[Stored items]
--- --- ---

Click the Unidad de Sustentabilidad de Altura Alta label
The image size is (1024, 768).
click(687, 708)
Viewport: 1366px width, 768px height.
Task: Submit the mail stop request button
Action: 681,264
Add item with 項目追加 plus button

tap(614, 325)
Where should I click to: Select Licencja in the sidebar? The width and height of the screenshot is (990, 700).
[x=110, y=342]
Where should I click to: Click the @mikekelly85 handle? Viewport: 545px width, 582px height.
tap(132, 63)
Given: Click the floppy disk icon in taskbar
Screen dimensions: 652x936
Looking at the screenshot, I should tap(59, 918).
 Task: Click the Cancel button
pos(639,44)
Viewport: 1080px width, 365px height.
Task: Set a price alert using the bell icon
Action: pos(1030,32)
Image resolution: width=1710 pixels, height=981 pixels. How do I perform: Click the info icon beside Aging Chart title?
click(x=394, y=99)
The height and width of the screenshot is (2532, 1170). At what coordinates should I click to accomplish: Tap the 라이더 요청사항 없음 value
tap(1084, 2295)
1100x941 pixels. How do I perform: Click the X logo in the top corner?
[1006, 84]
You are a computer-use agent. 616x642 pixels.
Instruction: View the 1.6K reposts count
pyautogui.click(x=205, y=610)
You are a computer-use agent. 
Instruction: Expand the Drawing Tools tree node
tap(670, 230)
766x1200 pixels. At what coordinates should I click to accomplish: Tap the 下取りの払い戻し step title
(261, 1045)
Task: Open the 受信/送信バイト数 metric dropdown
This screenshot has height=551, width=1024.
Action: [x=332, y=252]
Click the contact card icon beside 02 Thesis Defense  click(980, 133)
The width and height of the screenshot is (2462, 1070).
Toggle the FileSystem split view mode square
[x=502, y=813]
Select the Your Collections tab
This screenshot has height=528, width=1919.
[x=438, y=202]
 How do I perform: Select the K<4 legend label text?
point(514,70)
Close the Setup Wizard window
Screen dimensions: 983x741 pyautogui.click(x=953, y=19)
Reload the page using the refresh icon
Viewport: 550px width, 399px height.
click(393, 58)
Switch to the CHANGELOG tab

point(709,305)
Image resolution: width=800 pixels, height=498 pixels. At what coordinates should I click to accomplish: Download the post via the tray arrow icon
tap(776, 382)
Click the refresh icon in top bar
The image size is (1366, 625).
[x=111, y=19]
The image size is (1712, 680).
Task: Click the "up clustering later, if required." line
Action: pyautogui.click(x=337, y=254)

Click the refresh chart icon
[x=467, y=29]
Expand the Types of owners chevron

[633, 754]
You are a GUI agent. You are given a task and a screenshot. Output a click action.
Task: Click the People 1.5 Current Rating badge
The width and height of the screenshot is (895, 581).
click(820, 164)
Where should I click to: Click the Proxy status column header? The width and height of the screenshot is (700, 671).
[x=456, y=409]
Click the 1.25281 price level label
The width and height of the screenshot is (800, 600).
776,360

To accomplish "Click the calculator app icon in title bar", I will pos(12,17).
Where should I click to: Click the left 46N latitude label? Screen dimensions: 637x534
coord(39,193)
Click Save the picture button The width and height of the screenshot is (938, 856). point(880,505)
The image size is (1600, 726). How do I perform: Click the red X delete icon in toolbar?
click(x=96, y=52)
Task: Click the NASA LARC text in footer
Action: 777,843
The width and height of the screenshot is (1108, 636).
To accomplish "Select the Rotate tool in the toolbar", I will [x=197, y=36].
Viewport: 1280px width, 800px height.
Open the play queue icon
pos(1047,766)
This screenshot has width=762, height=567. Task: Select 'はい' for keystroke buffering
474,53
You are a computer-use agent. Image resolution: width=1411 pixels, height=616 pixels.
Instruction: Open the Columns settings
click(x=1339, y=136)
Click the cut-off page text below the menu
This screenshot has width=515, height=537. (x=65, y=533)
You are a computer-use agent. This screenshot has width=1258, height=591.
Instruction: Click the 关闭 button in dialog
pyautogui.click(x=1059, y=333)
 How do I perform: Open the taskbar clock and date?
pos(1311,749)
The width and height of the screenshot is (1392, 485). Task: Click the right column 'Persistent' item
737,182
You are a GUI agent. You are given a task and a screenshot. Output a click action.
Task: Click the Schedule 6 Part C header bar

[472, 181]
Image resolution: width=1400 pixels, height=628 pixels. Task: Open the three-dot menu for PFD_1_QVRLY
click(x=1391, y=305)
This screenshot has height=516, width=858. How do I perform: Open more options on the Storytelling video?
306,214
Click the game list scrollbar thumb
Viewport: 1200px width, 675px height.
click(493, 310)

--- --- ---

What to do: From the records above, extract every entry verbatim.

Your solution:
Click the Unidad de Sustentabilidad de Altura Alta label
The image size is (1024, 768).
click(687, 708)
Viewport: 1366px width, 768px height.
Task: Submit the mail stop request button
Action: 681,264
Add item with 項目追加 plus button

tap(614, 325)
Where should I click to: Select Licencja in the sidebar? The width and height of the screenshot is (990, 700).
[x=110, y=342]
Where should I click to: Click the @mikekelly85 handle? Viewport: 545px width, 582px height.
tap(132, 63)
Given: Click the floppy disk icon in taskbar
Screen dimensions: 652x936
Looking at the screenshot, I should tap(59, 918).
 Task: Click the Cancel button
pos(639,44)
Viewport: 1080px width, 365px height.
Task: Set a price alert using the bell icon
Action: pos(1030,32)
Image resolution: width=1710 pixels, height=981 pixels. How do I perform: Click the info icon beside Aging Chart title?
click(x=394, y=99)
The height and width of the screenshot is (2532, 1170). At what coordinates should I click to accomplish: Tap the 라이더 요청사항 없음 value
tap(1084, 2295)
1100x941 pixels. How do I perform: Click the X logo in the top corner?
[1006, 84]
You are a computer-use agent. 616x642 pixels.
Instruction: View the 1.6K reposts count
pyautogui.click(x=205, y=610)
You are a computer-use agent. 
Instruction: Expand the Drawing Tools tree node
tap(670, 230)
766x1200 pixels. At what coordinates should I click to accomplish: Tap the 下取りの払い戻し step title
(261, 1045)
Task: Open the 受信/送信バイト数 metric dropdown
This screenshot has height=551, width=1024.
Action: [x=332, y=252]
Click the contact card icon beside 02 Thesis Defense  click(980, 133)
The width and height of the screenshot is (2462, 1070).
Toggle the FileSystem split view mode square
[x=502, y=813]
Select the Your Collections tab
This screenshot has height=528, width=1919.
[x=438, y=202]
 How do I perform: Select the K<4 legend label text?
point(514,70)
Close the Setup Wizard window
Screen dimensions: 983x741 pyautogui.click(x=953, y=19)
Reload the page using the refresh icon
Viewport: 550px width, 399px height.
click(393, 58)
Switch to the CHANGELOG tab

point(709,305)
Image resolution: width=800 pixels, height=498 pixels. At what coordinates should I click to accomplish: Download the post via the tray arrow icon
tap(776, 382)
Click the refresh icon in top bar
The image size is (1366, 625).
[x=111, y=19]
The image size is (1712, 680).
Task: Click the "up clustering later, if required." line
Action: pyautogui.click(x=337, y=254)

Click the refresh chart icon
[x=467, y=29]
Expand the Types of owners chevron

[633, 754]
You are a GUI agent. You are given a task and a screenshot. Output a click action.
Task: Click the People 1.5 Current Rating badge
The width and height of the screenshot is (895, 581).
click(820, 164)
Where should I click to: Click the Proxy status column header? The width and height of the screenshot is (700, 671).
[x=456, y=409]
Click the 1.25281 price level label
The width and height of the screenshot is (800, 600).
776,360

To accomplish "Click the calculator app icon in title bar", I will pos(12,17).
Where should I click to: Click the left 46N latitude label? Screen dimensions: 637x534
coord(39,193)
Click Save the picture button The width and height of the screenshot is (938, 856). point(880,505)
The image size is (1600, 726). How do I perform: Click the red X delete icon in toolbar?
click(x=96, y=52)
Task: Click the NASA LARC text in footer
Action: 777,843
The width and height of the screenshot is (1108, 636).
To accomplish "Select the Rotate tool in the toolbar", I will [x=197, y=36].
Viewport: 1280px width, 800px height.
Open the play queue icon
pos(1047,766)
This screenshot has width=762, height=567. Task: Select 'はい' for keystroke buffering
474,53
You are a computer-use agent. Image resolution: width=1411 pixels, height=616 pixels.
Instruction: Open the Columns settings
click(x=1339, y=136)
Click the cut-off page text below the menu
This screenshot has width=515, height=537. (x=65, y=533)
You are a computer-use agent. This screenshot has width=1258, height=591.
Instruction: Click the 关闭 button in dialog
pyautogui.click(x=1059, y=333)
 How do I perform: Open the taskbar clock and date?
pos(1311,749)
The width and height of the screenshot is (1392, 485). Task: Click the right column 'Persistent' item
737,182
You are a GUI agent. You are given a task and a screenshot. Output a click action.
Task: Click the Schedule 6 Part C header bar

[472, 181]
Image resolution: width=1400 pixels, height=628 pixels. Task: Open the three-dot menu for PFD_1_QVRLY
click(x=1391, y=305)
This screenshot has height=516, width=858. How do I perform: Open more options on the Storytelling video?
306,214
Click the game list scrollbar thumb
Viewport: 1200px width, 675px height.
click(493, 310)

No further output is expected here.